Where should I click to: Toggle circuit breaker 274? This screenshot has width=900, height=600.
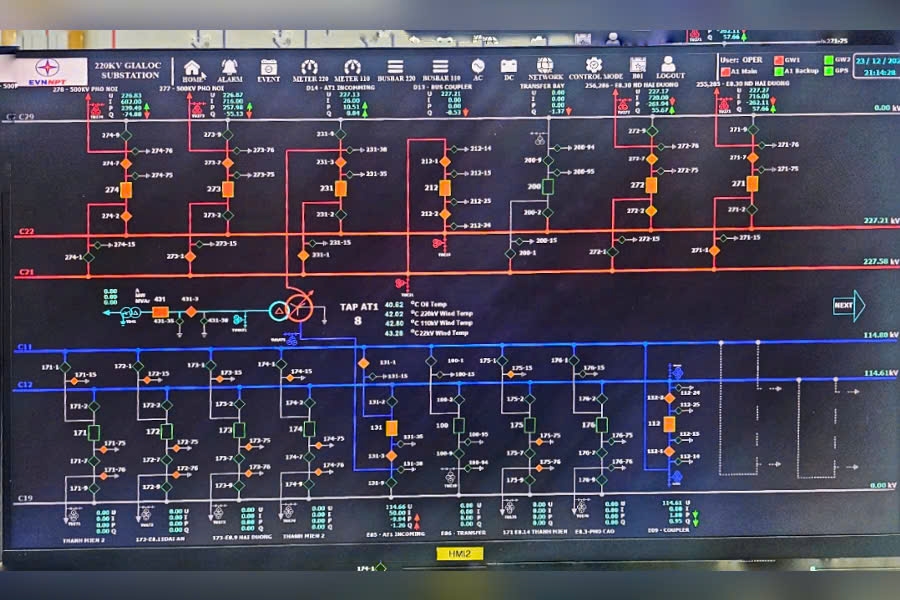(x=127, y=189)
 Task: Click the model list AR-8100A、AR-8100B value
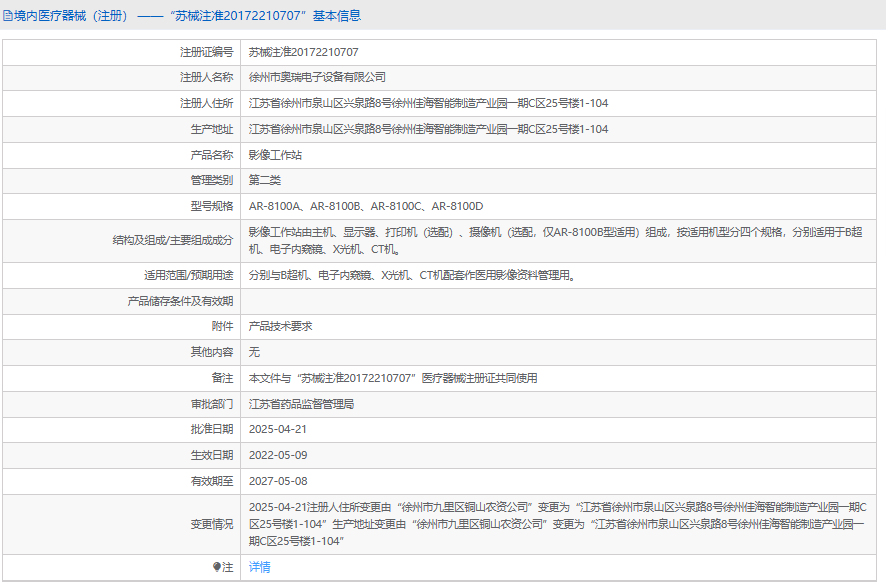click(x=366, y=207)
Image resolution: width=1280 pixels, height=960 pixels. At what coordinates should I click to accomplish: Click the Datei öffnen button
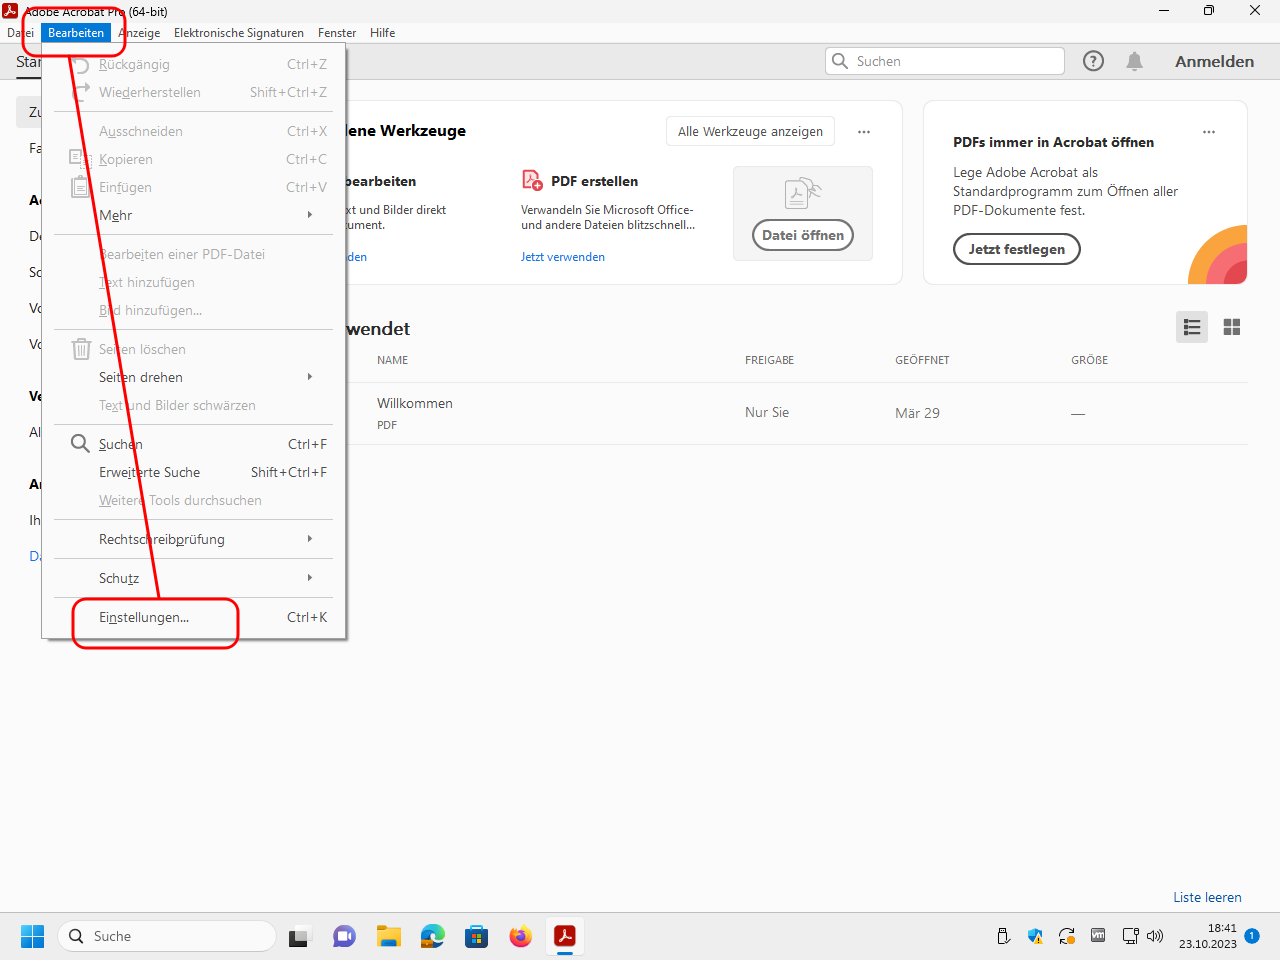click(802, 235)
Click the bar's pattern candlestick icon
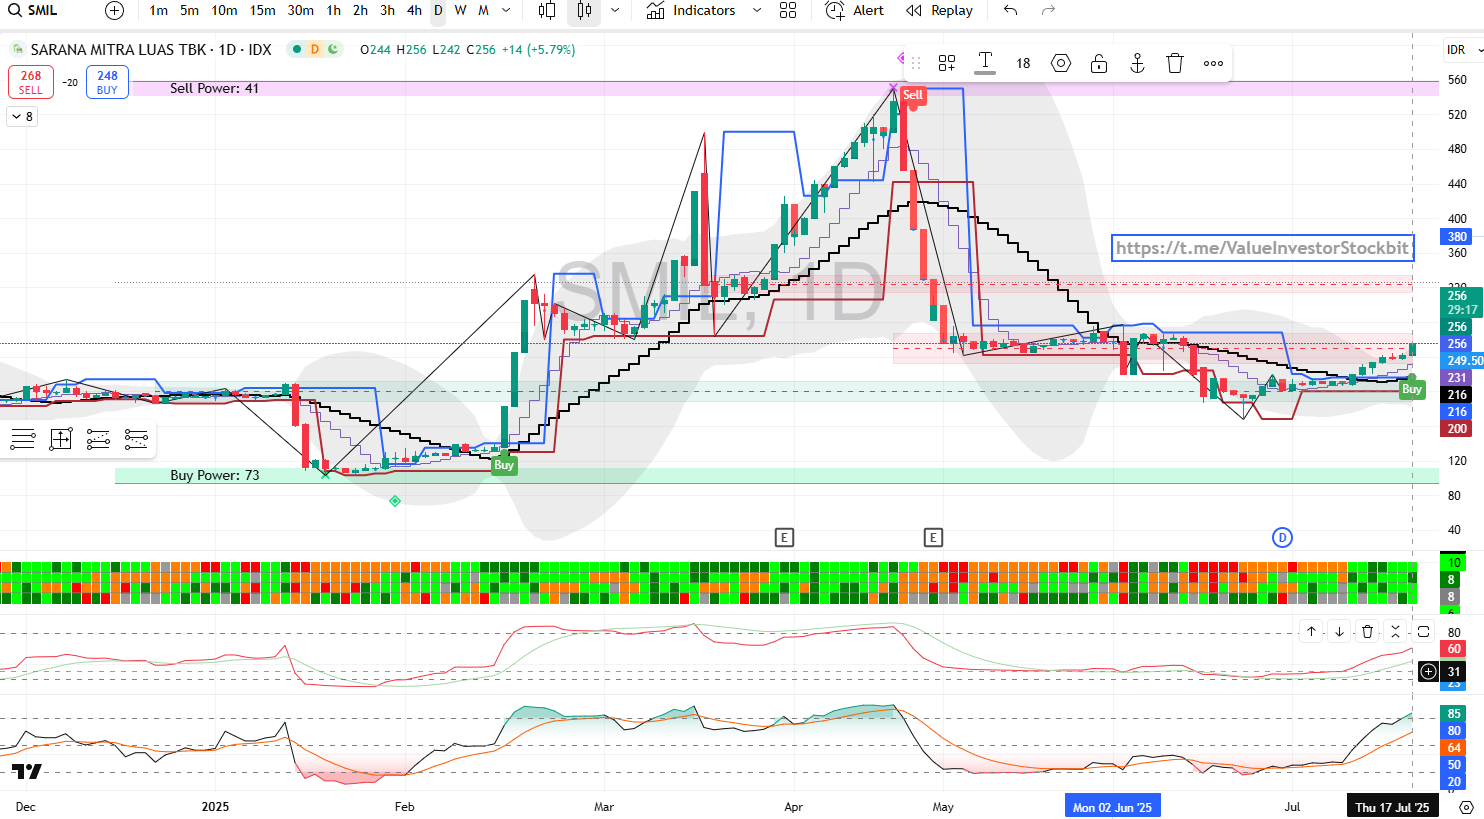Screen dimensions: 1484x819 pos(584,11)
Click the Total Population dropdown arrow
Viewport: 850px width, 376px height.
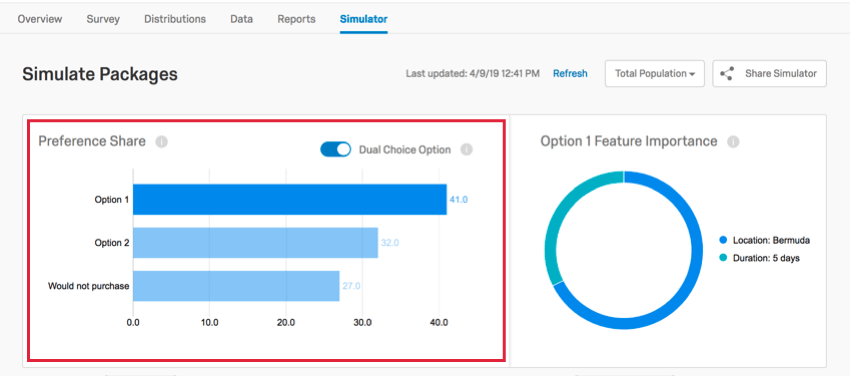tap(692, 74)
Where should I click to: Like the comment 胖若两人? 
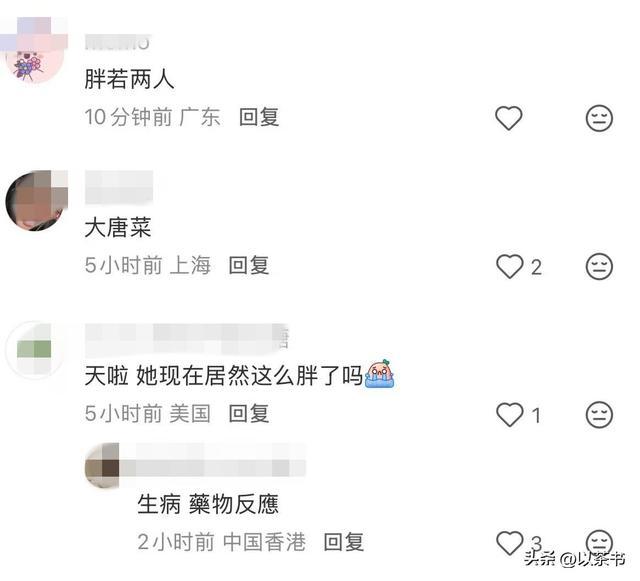pos(509,118)
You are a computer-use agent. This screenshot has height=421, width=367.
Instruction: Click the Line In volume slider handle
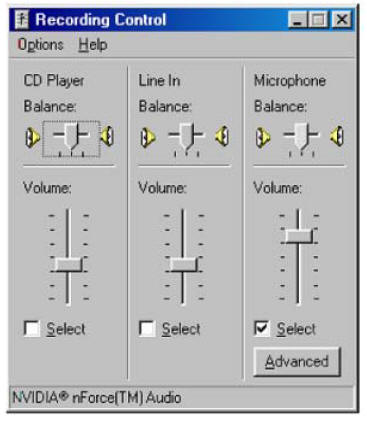pos(183,265)
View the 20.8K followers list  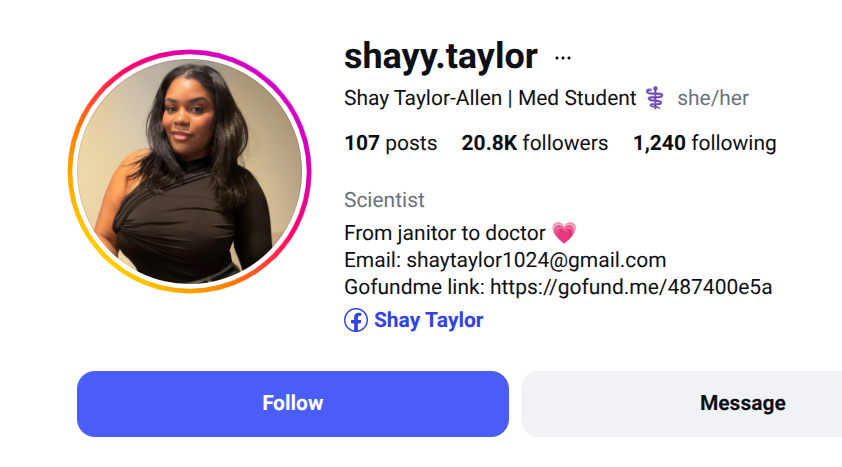(535, 143)
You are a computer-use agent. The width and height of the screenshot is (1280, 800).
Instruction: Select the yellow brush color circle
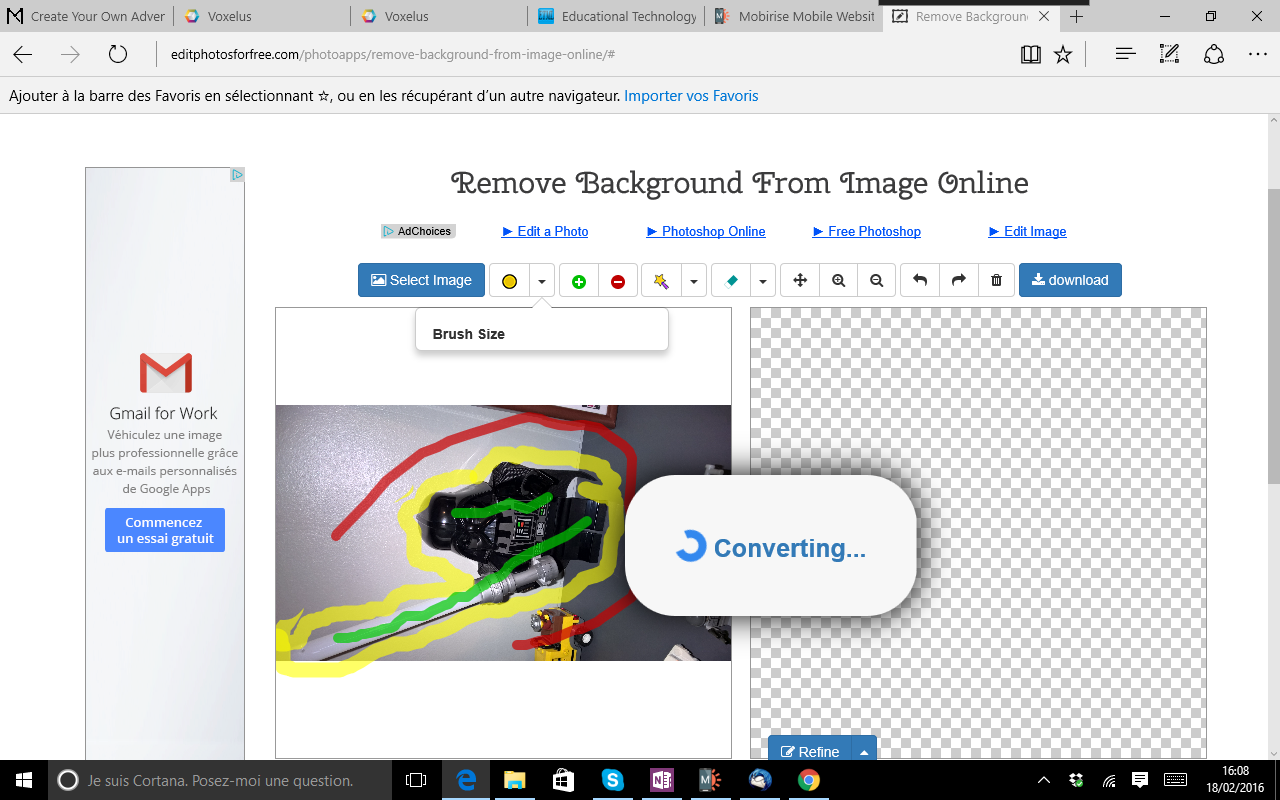(x=509, y=281)
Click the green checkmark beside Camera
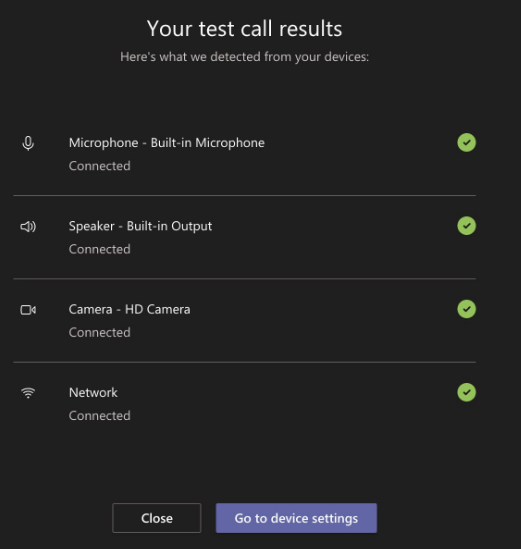 [x=466, y=309]
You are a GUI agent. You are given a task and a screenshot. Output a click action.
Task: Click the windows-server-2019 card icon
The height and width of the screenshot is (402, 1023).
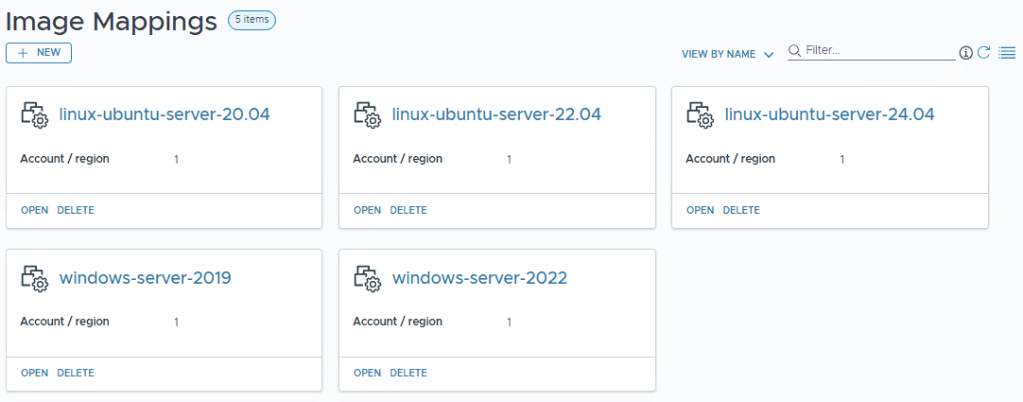click(x=35, y=278)
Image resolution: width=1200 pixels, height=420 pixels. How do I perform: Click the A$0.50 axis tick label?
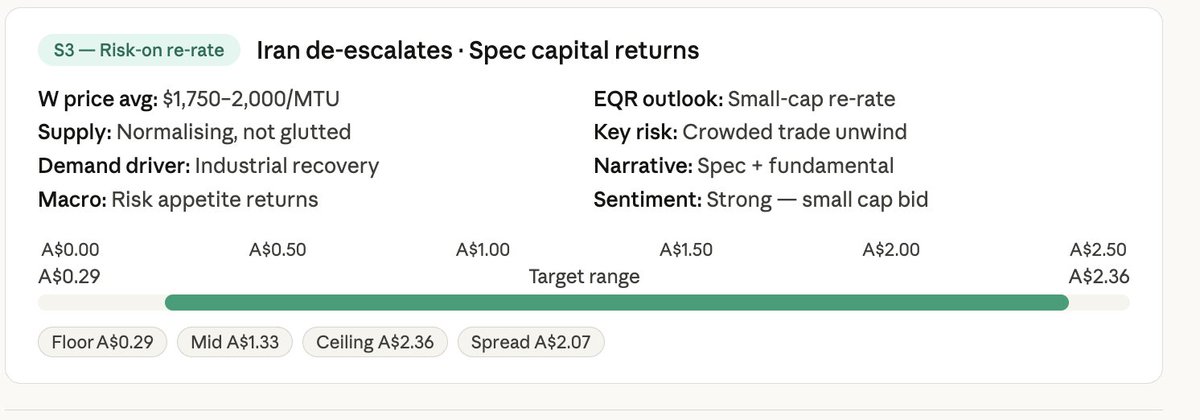click(277, 250)
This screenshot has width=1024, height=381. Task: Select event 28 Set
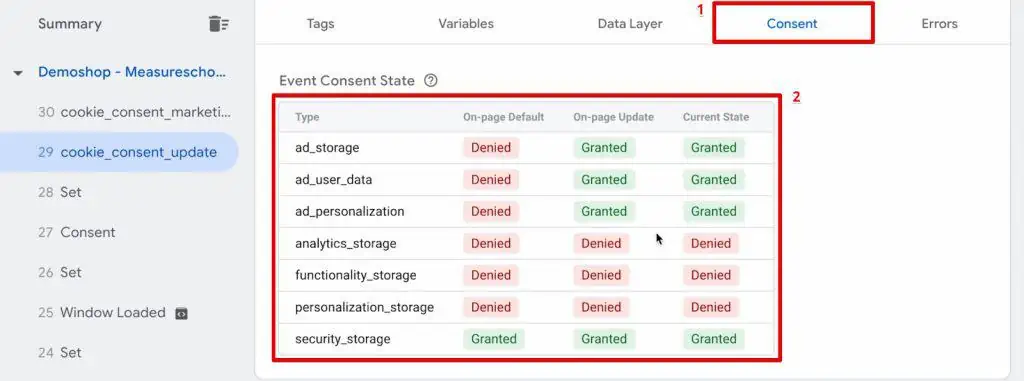pos(59,193)
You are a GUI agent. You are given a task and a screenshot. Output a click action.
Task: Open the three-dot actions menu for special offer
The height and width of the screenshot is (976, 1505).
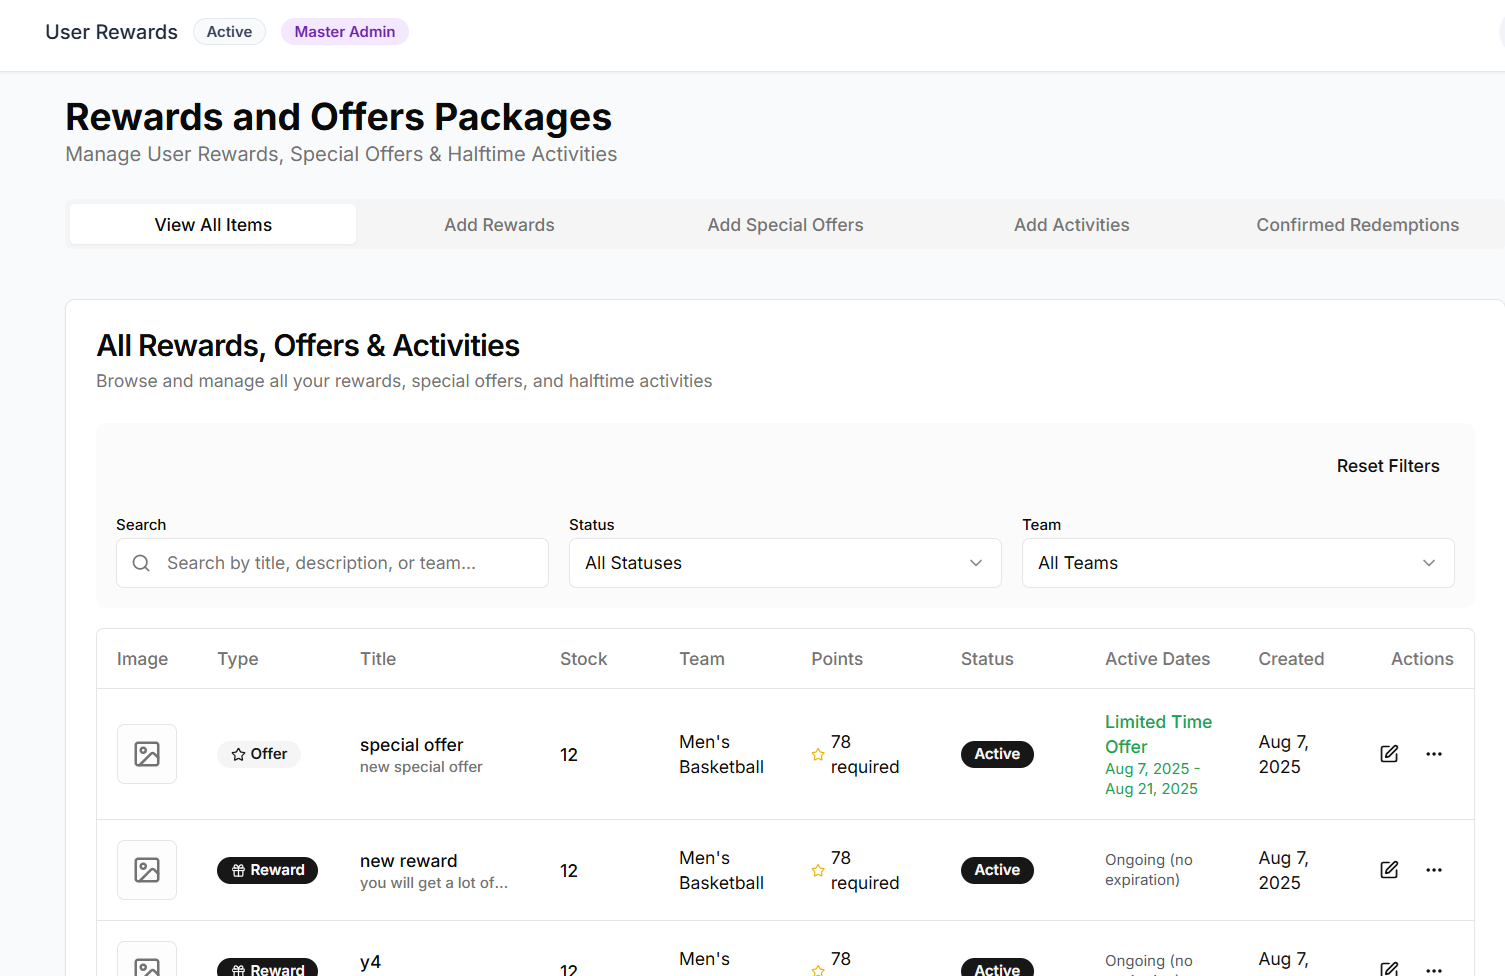coord(1434,754)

● Work task
Starting at the line that contains "Task: Open the", retype each line through the final one in the listing, with both ends kept and the pictures omitted.

● Solution
Task: Open the three-dot actions menu for special offer
The height and width of the screenshot is (976, 1505).
coord(1434,754)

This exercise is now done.